Peristiwa ini bukan kali pertama terjadi di Kabupaten Bekasi. Beberapa hari sebelumnya juga terjadi keributan saat ada acara hajatan yang menyuguhkan hiburan pertunjukan jaipongan di wilayah Tambun Utara, Kabupaten Bekasi.
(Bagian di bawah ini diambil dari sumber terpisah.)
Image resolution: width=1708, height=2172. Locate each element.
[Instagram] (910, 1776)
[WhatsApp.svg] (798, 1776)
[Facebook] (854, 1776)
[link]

Hanya karena terjadi senggolan dan saling dorong, ada beberapa penonton yang emosi sehingga kemudian terjadi saling lempar kursi.
Kapolsek Tambun Kompol Stanlly Soselisa mengatakan pihaknya sudah meminta keterangan terkait kericuhan tersebut.
Agenda-agenda di atas, seperti merupakan agenda ‘wajib’ di sekitaran Bekasi baik di Kota maupun Kabupaten Bekasi, apabila ada warga yang mempunyai hajat pernikahan, sunatan ataupun agenda lain. Kalau tidak mengundang pertunjukan Jaipongan, mereka akan menyuguhkan acara dangdutan atau organ tunggal.
Padahal mereka harus merogoh kocek lebih bila ingin mengundang para penari atau biduan musiman ini. Tapi menurut mereka hal itu bukan masalah, yang penting acara menjadi meriah dengan hadirnya banyak tamu. Tanpa mempertimbangkan bahaya yang akan terjadi bila terjadi keramaian massa.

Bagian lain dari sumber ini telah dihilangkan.